Enfin, la seule menace pour la gauche proviendrait d’une alliance des Vert’libéraux, du Centre et du PLR. Le Centre et le PLR sont des alliés historiques, mais ils partiront séparés au premier tour pour la première fois depuis 80 ans. Le Centre a refusé la proposition du PLR pour une alliance à trois avec l’UDC et ensuite le PLR a également décliné la contre-proposition du Centre pour une alliance à trois avec le PVL, chacun partira donc seul au premier tour.

Une alliance au second tour serait idéale pour les trois partis. Cela donnerait de la légitimité au PVL et leur donnerait une chance d’accéder au Conseil d’État. Cela donnerait au Centre une meilleure chance de conserver le siège laissé vacant par Dal Busco et cela permettrait au PLR de retrouver son second siège au gouvernement. Cependant, s’il était facile pour ces partis de s’unir, ils l’auraient fait dès le premier tour comme les Socialistes et les Vert-e-s le font. Cette alliance théorique de centre-droit n’est donc pour le moins pas actée et la désunion de la droite peut offrir sur un plateau le Conseil d’État à la gauche. Il me semble toutefois probable de voir le Centre et le PLR unis au second tour, sous une forme ou une autre.
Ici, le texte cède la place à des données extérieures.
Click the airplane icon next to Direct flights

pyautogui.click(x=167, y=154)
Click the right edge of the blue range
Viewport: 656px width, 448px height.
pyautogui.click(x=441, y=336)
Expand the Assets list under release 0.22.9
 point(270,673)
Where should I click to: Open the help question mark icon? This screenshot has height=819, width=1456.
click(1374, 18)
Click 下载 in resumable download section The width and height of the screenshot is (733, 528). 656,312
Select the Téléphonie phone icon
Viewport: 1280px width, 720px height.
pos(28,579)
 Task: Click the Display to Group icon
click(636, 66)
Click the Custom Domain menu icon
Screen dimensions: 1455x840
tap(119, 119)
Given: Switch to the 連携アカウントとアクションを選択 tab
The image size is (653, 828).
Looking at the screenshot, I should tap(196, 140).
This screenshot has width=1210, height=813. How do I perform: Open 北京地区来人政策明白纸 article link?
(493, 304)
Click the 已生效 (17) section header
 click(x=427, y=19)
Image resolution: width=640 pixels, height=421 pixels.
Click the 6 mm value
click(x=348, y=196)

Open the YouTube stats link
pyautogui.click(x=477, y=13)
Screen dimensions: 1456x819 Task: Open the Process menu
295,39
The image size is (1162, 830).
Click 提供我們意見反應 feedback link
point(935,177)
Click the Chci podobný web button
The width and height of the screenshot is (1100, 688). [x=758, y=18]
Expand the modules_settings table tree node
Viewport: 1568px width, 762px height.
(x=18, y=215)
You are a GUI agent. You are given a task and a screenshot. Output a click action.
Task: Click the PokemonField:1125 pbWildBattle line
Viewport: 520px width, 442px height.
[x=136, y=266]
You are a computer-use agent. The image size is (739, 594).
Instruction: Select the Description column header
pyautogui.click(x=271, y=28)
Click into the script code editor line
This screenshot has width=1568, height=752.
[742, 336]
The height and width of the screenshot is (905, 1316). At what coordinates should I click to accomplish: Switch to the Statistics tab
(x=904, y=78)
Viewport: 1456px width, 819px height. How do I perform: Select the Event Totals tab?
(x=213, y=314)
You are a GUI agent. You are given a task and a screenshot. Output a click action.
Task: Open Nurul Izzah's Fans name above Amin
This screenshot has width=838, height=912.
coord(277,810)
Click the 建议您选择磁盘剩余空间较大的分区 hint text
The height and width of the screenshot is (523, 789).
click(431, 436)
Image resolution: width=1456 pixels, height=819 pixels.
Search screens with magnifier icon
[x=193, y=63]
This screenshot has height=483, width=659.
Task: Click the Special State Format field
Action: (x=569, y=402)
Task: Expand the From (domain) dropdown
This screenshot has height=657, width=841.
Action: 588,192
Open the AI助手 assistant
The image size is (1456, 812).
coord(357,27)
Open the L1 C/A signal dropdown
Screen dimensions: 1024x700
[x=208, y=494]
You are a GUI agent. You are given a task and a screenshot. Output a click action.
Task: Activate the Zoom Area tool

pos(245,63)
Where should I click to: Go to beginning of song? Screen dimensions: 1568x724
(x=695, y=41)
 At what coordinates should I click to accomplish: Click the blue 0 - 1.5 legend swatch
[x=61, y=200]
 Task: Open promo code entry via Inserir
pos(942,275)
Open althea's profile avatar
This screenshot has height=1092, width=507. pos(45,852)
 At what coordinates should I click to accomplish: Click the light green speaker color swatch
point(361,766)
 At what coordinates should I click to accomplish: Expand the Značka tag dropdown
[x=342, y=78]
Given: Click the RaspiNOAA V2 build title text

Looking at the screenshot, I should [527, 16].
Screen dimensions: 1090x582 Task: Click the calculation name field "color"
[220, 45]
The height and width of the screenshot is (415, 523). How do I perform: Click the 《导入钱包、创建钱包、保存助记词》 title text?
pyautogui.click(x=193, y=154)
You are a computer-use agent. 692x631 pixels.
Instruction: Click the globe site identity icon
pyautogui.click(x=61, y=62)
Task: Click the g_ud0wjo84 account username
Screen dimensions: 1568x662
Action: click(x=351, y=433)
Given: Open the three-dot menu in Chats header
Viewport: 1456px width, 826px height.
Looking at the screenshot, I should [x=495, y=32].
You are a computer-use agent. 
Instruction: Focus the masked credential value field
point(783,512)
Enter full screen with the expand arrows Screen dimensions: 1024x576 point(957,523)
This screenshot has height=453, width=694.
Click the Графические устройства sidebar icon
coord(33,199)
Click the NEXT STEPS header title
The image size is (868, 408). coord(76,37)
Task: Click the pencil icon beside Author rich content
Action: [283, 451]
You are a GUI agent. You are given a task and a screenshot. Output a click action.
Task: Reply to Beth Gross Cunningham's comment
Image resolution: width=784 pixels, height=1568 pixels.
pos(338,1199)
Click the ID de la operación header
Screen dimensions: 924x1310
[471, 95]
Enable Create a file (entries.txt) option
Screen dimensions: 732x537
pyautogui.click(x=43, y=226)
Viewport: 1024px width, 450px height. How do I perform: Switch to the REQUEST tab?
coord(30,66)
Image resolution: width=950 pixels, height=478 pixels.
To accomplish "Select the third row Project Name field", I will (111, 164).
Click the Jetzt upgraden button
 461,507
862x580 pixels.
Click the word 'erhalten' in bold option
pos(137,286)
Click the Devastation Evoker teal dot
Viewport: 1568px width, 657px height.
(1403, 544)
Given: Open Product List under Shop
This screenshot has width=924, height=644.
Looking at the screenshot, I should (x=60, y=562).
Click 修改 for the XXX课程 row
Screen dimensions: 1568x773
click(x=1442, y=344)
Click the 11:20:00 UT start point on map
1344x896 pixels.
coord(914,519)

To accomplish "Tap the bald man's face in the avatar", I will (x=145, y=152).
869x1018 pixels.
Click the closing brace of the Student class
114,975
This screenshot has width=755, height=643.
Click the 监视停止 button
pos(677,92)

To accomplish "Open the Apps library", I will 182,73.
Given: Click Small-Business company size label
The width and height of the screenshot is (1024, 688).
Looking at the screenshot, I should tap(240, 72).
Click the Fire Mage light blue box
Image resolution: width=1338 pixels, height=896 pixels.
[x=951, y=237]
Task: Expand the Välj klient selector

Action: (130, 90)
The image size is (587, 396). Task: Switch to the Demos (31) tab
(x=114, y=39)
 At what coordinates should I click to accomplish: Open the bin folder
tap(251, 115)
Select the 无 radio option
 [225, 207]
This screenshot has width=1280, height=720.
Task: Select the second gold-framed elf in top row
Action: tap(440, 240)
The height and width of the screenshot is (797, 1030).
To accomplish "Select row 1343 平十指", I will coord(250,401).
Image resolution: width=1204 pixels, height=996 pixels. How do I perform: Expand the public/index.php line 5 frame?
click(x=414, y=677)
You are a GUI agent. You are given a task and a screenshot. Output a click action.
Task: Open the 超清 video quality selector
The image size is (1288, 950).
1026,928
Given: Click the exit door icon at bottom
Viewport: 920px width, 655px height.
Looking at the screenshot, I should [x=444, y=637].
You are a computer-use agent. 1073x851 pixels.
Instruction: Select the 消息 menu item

En m’essayant à l’exercice hasardeux du pronostic, encore plus périlleux avant les résultats du premier tour, je dirais que je vois par conséquent Carole-Anne Kast, Anne Hiltpold et Delphine Bachmann rejoindre Thierry Apothéloz, Nathalie Fontanet, Antonio Hodgers et Fabienne Fischer au Conseil d’État genevois le 30 avril prochain. Si cela se réalise, cette composition maintiendrait la majorité de gauche actuelle et offrirait à Genève le premier gouvernement majoritairement féminin de son histoire.